Guillaume, éleveur à Gourdon, découvre lundi matin deux agneaux morts. L’un à moitié mangé, l’autre l’épaule dévorée. Il reconnaît aussitôt le scénario : déjà victime d’une attaque en 2020. Vingt-deux kilomètres plus au sud, Philippe et sa femme constatent des bêtes éventrées. « Je suis rentrée dans la bergerie, j’étais complètement effondrée », raconte son épouse. « Ça m’a traumatisée. Je ne dors plus. Si ça arrivait une deuxième fois, je ne reviendrais pas. » Des mots qui glacent, qui disent la détresse d’un métier déjà fragile.
En quelques jours, quatre attaques sont répertoriées : jeudi à Saint‑Bonnet‑de‑Joux, vendredi et samedi au Rousset‑Marizy, lundi à Gourdon. Une première dans cette zone. Ces dernières années, les attaques étaient plutôt recensées plus au nord du département. Le loup serait-il descendu plus bas ? La préfecture n’écarte pas sa responsabilité, mais attend les analyses de l’Office français de la biodiversité (OFB). Des constats sont en cours. Des pièges photographiques pourront confirmer la présence de l’animal.

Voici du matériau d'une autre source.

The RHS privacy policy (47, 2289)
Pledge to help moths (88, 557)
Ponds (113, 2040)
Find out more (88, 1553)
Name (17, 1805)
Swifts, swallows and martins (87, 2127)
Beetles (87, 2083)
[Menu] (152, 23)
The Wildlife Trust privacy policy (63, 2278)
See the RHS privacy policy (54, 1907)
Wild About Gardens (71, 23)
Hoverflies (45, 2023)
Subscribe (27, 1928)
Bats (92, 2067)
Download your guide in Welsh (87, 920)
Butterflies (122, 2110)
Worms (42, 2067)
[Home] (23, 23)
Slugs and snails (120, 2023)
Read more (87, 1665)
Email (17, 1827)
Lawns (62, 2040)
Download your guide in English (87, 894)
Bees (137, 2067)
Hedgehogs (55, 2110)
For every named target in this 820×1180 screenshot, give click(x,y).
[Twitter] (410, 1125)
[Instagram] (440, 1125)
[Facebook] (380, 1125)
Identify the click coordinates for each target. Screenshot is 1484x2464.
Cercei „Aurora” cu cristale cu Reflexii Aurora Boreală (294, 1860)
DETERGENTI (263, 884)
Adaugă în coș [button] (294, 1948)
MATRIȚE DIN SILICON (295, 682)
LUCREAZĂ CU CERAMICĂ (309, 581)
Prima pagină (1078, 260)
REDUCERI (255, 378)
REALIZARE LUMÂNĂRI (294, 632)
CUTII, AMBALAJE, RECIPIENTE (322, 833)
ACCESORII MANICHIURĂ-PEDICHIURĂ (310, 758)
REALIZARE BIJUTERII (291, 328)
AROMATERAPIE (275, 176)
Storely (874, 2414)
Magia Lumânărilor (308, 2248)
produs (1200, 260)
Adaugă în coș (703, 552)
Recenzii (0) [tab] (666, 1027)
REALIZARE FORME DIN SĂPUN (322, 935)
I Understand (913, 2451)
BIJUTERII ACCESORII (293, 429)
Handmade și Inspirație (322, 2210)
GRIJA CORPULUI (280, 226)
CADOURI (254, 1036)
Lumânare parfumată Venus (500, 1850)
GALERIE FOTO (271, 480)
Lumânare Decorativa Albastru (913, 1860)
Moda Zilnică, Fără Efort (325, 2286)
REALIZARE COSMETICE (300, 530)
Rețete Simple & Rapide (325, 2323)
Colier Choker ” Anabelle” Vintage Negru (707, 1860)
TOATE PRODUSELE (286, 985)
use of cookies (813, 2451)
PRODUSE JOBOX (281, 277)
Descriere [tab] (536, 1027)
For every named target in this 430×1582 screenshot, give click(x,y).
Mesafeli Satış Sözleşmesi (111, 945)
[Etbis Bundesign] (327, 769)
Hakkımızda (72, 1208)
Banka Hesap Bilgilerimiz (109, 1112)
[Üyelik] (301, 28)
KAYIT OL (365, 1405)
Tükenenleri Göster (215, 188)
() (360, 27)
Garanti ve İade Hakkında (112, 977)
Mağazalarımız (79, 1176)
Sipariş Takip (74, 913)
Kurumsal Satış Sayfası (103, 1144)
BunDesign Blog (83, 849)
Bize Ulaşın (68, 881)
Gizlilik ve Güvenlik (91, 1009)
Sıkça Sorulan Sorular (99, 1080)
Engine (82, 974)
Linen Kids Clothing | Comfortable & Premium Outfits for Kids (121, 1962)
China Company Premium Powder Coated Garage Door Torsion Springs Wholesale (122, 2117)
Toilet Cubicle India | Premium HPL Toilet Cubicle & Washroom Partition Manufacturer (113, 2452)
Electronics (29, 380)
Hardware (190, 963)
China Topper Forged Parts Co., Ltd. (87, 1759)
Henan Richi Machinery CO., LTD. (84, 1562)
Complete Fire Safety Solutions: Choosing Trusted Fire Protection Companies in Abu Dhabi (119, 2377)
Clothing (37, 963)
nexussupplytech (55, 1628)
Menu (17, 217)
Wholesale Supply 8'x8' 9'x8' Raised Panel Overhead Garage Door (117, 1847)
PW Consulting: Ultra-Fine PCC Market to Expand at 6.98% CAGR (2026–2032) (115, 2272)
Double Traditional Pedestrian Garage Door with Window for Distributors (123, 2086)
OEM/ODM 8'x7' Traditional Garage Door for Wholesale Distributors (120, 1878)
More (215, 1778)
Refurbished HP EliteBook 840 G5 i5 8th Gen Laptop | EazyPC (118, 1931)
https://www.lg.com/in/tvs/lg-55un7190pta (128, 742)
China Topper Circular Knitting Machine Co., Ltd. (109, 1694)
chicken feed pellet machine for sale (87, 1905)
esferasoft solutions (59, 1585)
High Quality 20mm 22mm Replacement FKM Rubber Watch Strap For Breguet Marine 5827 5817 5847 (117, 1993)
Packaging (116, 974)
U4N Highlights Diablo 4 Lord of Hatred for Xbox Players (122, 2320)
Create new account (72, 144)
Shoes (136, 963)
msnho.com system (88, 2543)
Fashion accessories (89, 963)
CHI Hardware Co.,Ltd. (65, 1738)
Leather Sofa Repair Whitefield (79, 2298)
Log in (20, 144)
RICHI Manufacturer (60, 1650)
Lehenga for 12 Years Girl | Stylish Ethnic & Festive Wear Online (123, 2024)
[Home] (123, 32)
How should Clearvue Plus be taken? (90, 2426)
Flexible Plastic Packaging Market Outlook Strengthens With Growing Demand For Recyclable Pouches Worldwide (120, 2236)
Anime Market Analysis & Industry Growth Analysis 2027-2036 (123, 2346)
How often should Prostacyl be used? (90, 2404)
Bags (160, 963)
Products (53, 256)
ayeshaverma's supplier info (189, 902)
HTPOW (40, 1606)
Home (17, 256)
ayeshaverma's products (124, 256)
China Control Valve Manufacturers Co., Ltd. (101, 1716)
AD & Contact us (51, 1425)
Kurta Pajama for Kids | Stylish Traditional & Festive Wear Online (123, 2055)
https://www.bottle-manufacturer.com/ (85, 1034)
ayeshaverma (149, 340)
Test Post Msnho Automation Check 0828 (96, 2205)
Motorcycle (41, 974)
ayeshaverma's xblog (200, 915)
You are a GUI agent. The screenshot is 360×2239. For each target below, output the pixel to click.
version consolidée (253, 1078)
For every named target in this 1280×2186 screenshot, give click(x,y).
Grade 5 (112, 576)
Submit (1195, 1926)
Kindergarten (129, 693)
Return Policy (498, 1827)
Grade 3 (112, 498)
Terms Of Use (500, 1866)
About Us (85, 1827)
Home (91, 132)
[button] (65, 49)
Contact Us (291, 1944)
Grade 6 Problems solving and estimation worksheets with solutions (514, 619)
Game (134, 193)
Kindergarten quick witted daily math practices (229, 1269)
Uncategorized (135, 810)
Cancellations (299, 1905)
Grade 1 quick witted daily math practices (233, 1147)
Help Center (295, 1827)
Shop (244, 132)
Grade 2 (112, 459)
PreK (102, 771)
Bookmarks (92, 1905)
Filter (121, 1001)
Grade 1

Face à cette recrudescence, la préfecture rappelle les dispositifs existants : chiens de protection, clôtures électrifiées, avec aides financières jusqu’à 80 % pour l’achat jusqu’au 31 juillet. Des tirs de défense sont possibles, sous conditions, après déclaration. Encore faut-il que les éleveurs aient le temps et l’énergie de se former, d’installer, de surveiller. La charge est lourde, la peur aussi.
Le Charolais n’est pas nouveau dans ce combat. En 2020 et 2021, plusieurs attaques avaient déjà eu lieu, avec des bilans parfois lourds (des dizaines de moutons tués en une semaine). Les éleveurs jugent ces épisodes successifs comme une menace directe à la viabilité de leurs exploitations. Entre les charges, les normes, les prix, et maintenant le prédateur, l’équation devient intenable.
La préfecture insiste : il faut déclarer chaque attaque rapidement, pour que l’OFB puisse expertiser. Les indemnisations existent, mais elles ne remplacent pas les bêtes tuées, ni le sommeil perdu. Et si le loup est officiellement reconnu, le protocole national prévoit des plafonds de tirs. De quoi rassurer ? Pas vraiment.
Dans les chaumières du Charolais, on scrute les bois, on verrouille les parcs, on écoute les chiens. On espère que la bête repartira plus haut. On redoute qu’elle s’installe. La cohabitation avec le loup est possible, disent les techniciens. Mais pour l’éleveur qui trouve ses bêtes éventrées, la théorie ne pèse pas lourd. Seule la réalité du sang compte.